A Treviso la situazione è ancora differente. Nel capoluogo della Marca si vive una situazione in parte opposta a quella di Padova: dopo un quindicennio di dominio leghista la palla è passata in mano al democratico Giovanni Manildo. La sistemazione di un’area in zona Da Milano è diventata l’arena per uno scontro al calor bianco fra la maggioranza di centrosinistra e il Carroccio. Quest’ultimo parla di regalo da 170.000 euro che de facto va a beneficio «dei giostrai» e collega la prospettiva d’un possibile degrado all’apertura di zone a traffico limitato; il primo cittadino ribatte a muso duro, spiegando che si tratta di uno spazio che sarà affidato con tanto di regolare gara alle associazioni dei camperisti e accusa il centrodestra di portare avanti una becera strumentalizzazione. E intanto fioccano le sberle mediatiche anche dopo l’uscita di un web-tabloid italiano di orientamento conservatore che nel caso della giunta di Treviso non va per il sottile: «Quando c’è da fare le marchette a immigrati e zingari i soldi ci sono sempre». Parole che hanno ulteriormente surriscaldato il clima.

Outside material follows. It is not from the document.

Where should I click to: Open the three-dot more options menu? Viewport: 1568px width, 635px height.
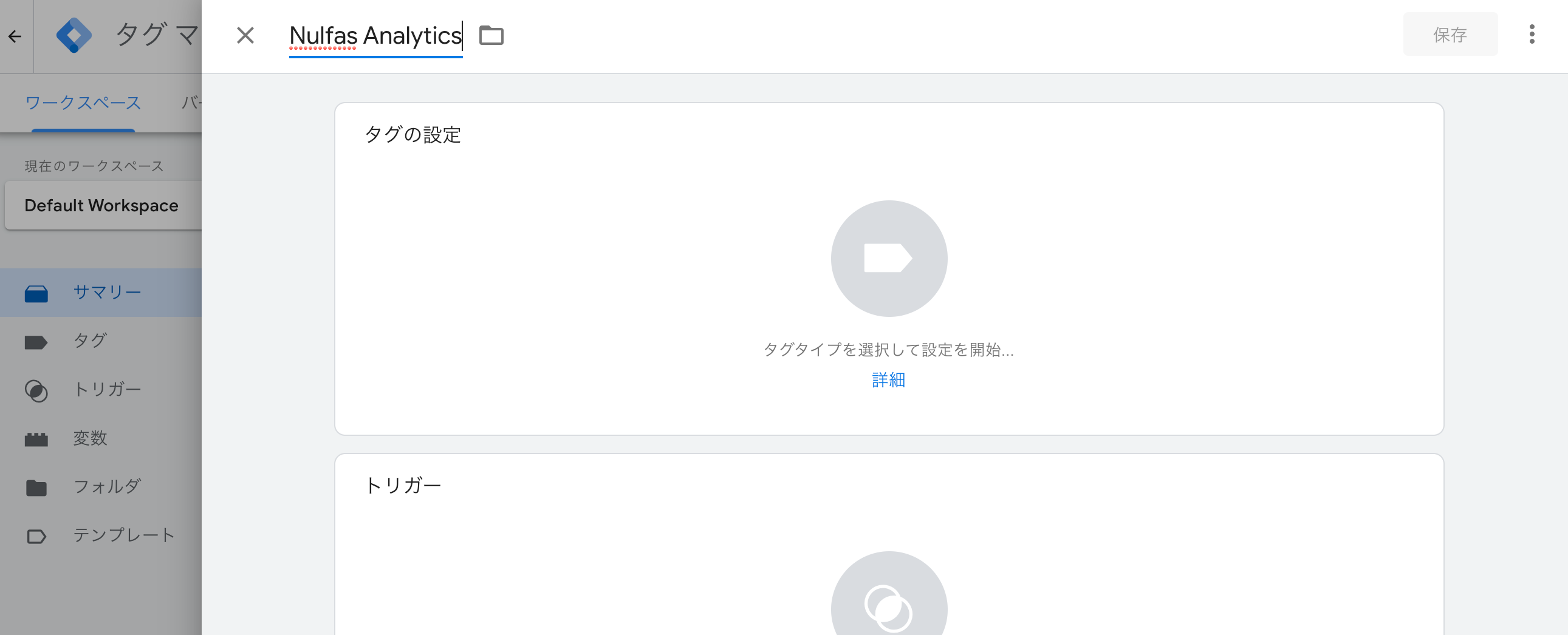tap(1532, 35)
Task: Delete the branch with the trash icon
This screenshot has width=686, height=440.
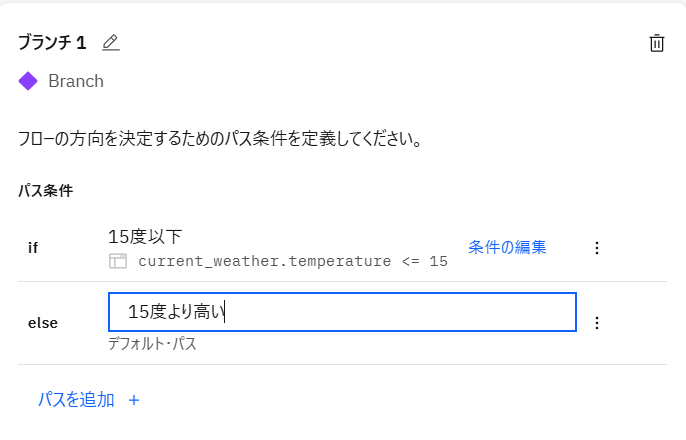Action: point(657,42)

Anche in considerazione di ciò che nel frattempo accade in questi giorni in provincia di Venezia, e più nel dettaglio a Mestre in zona Terraglietto. Dove la magistratura ha disposto il sequestro di un campo abusivo in cui si era sistemata la famiglia Lovacovic: gli inquirenti hanno ritrovato in loco merce di dubbia provenienza per un ammontare di 100.000 euro. Il che ha nuovamente alimentato fuoco della polemica. A Verona invece si avvertono ancora gli strascichi del caso dei pestaggi brutali (avvenuti nel 2013) a danno di alcuni residenti nel capoluogo scaligero ed attribuiti ad un gruppo di sinti orbitanti attorno al campo di Forte Azzano.